Réglementation : ce qu’on oublie de vérifier
Avant de commander vos blocs de béton, plusieurs points réglementaires méritent d’être vérifiés. Les parpaings doivent être conformes à la norme NF EN 771-3. Les constructions en zone sismique obéissent aux règles PS-MI, qui imposent des armatures et des chaînages supplémentaires, particulièrement contraignants pour le 15 cm.
- Vérifiez la classe de résistance du bloc (B40, B60, B80) selon l’usage prévu
- Contrôlez l’indice de résistance thermique si vous visez la RE2020
- Demandez le PV de conformité du lot à votre fournisseur
- Renseignez-vous auprès de votre mairie sur les règles du PLU concernant l’épaisseur des murs en façade
Pour les autres postes du chantier, la logique est la même : comparer performance et coût global plutôt que le prix à l’unité. C’est vrai aussi pour la couverture : le prix au m² d’une toiture bac acier suit exactement ces mêmes critères de choix.
Mes erreurs pour que vous ne les fassiez pas
J’ai accompagné des chantiers où des parpaings de 15 cm avaient été utilisés pour des murs de façade, simplement parce qu’ils étaient disponibles immédiatement chez le fournisseur. Résultat : des reprises coûteuses en isolation, des problèmes d’humidité en hiver et une conformité thermique impossible à atteindre sans travaux supplémentaires.
Autre erreur fréquente : commander les blocs sans devis comparatif entre plusieurs fournisseurs. Le prix varie selon les volumes, les régions et les enseignes, parfois du simple au double. Prendre le temps de comparer économise souvent plusieurs centaines d’euros sur une construction standard, sans aucun compromis sur la qualité.
Foire aux questions
Peut-on utiliser un parpaing de 15 cm pour un mur extérieur ?

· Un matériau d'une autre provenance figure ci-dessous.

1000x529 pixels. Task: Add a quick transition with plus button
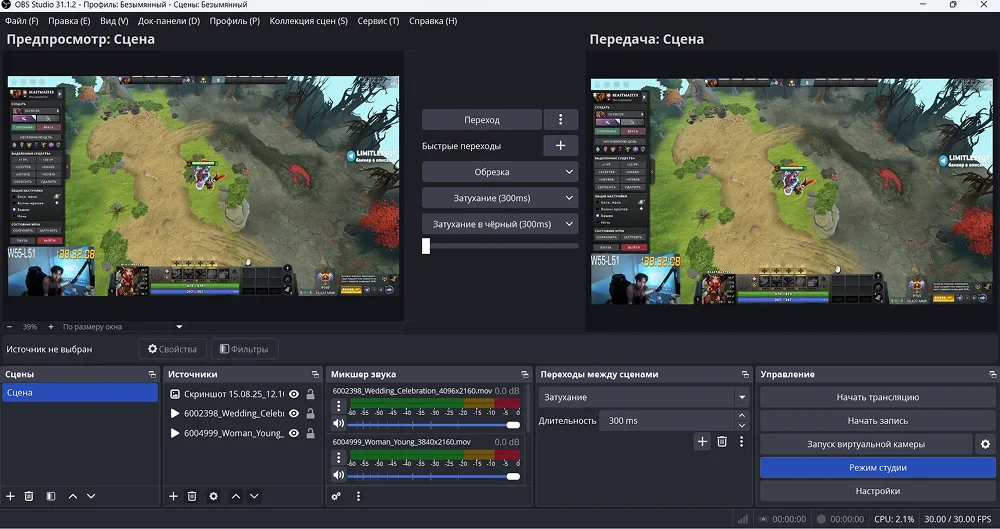[561, 146]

Techniquement oui, sous conditions strictes : doublage isolant intérieur obligatoire, chaînages conformes aux DTU, et usage limité aux murs non porteurs. Pour une façade de maison individuelle neuve, le parpaing de 20 cm reste la référence en 2026 et répond bien mieux aux exigences de la RE2020.
Le parpaing de 20 cm est-il vraiment plus cher au final ?
Pas nécessairement. Le surcoût au bloc est réel, mais largement compensé par une isolation de base plus performante, moins d’armatures supplémentaires à prévoir et une durabilité accrue. En coût global sur 20 ans, le 20 cm s’avère souvent plus économique que le 15 cm avec doublage intégral.
Quelle épaisseur pour un muret de jardin ?
Pour un muret de moins de 1 m de hauteur sans poussée de terre, le parpaing de 15 cm suffit largement. Au-delà, ou si le muret retient de la terre, passez au 20 cm et prévoyez des barbacanes pour l’évacuation des eaux de ruissellement.
Comment choisir si on est non-professionnel ?
La règle simple que j’applique : mur porteur ou façade extérieure, choisissez le parpaing de 20 cm minimum. Cloison intérieure ou séparation légère, le parpaing de 15 cm est suffisant. En cas de doute, un bureau d’études structure vous donne un avis fiable en quelques heures, pour un coût très modeste face à l’enjeu de sécurité de votre ouvrage.